DIE DEFINITION FEHLT — DIE MASCHINE FLIEGT TROTZDEM
Sechs Länder sitzen am Tisch der Zukunft. Sechs Länder bauen am Abgrund mit. China, Israel, Russland, Südkorea, Großbritannien, die Vereinigten Staaten — sie alle schieben Milliarden in künstliche Intelligenz, die eines Tages ohne menschlichen Fingerabdruck entscheidet, wer lebt und wer fällt. Kein einheitliches Vokabular existiert. Genau das ist der Punkt. Genau das ist gewollt.
Wer definieren müsste, schweigt aus gutem Grund. Solange die Welt kein Wort für „autonomes Waffensystem" findet, kann jeder Staat seine Technik als „unterstützt", „halbautonom", „menschlich überwacht" verkaufen. Das Vakuum im Wörterbuch ist das eigentliche Schlachtfeld — und es wächst mit jedem Monat, in dem die Diplomatie sich über Formulierungen streitet.

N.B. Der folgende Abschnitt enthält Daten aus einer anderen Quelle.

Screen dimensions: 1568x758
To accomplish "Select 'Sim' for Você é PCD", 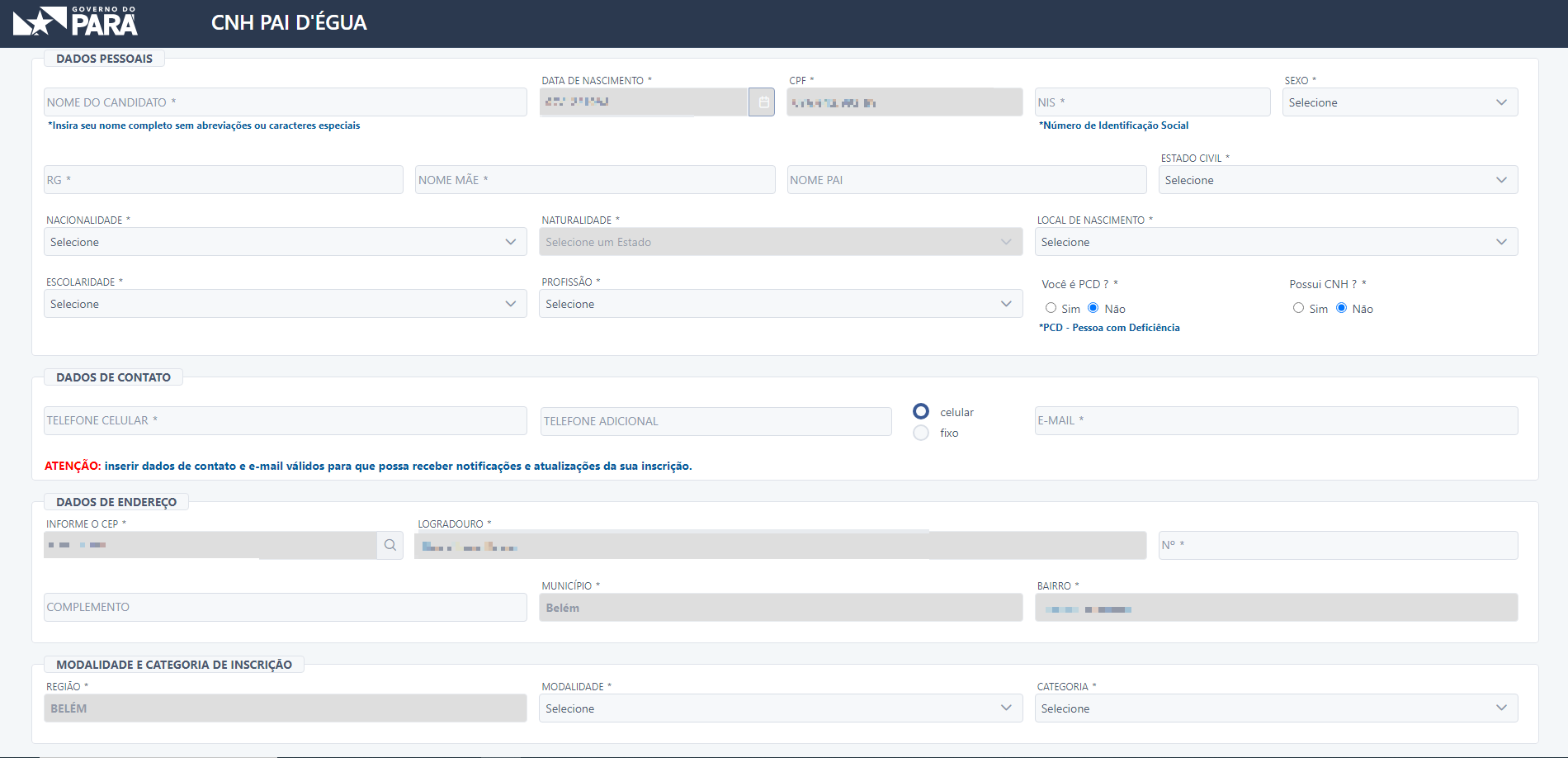I will pos(1051,308).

China macht derzeit die schnellsten Sprünge. Tödliche KI für militärische Zwecke — das sind keine Gerüchte aus dunklen Kanälen, das sind sichtbare Budgets, veröffentlichte Strategiepapiere, brummende Testgelände. Peking verschiebt das Gleichgewicht der Kräfte — leise, mit Code statt mit Kanonen.
Die ethische Debatte kreist indessen um dieselben zwei Begriffe: Verantwortung und Menschenwürde. Was geschieht, wenn ein Algorithmus das Ziel wählt? Wenn die letzte moralische Entscheidung zwischen Sensor und Sprengkopf niemandem mehr gehört? KI-gesteuerte Waffensysteme, so mahnen Fachleute, überschreiten ethische Grenzen, bevor die Gesellschaft überhaupt begriffen hat, dass es Grenzen gibt.
Unklar bleibt, wer den Entwurf einer völkerrechtlich bindenden Definition tatsächlich blockiert. Unklar bleibt, wer die Klärung fürchtet — die Militärs, die Rüstungskonzerne oder die Regierungen, die ihre Hände sauber wischen wollen. Die Drähte summen. Ich übersetze weiter.